Exercise goal |
For the records below, reproduce exactly the line that contains "The height and" and all subsequent lines, with nothing left out and nothing added.

Extracted entries |
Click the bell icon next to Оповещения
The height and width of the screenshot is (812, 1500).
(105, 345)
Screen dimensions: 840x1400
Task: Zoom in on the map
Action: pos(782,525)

Answer section |
The height and width of the screenshot is (812, 1500).
(105, 345)
Screen dimensions: 840x1400
Task: Zoom in on the map
Action: pos(782,525)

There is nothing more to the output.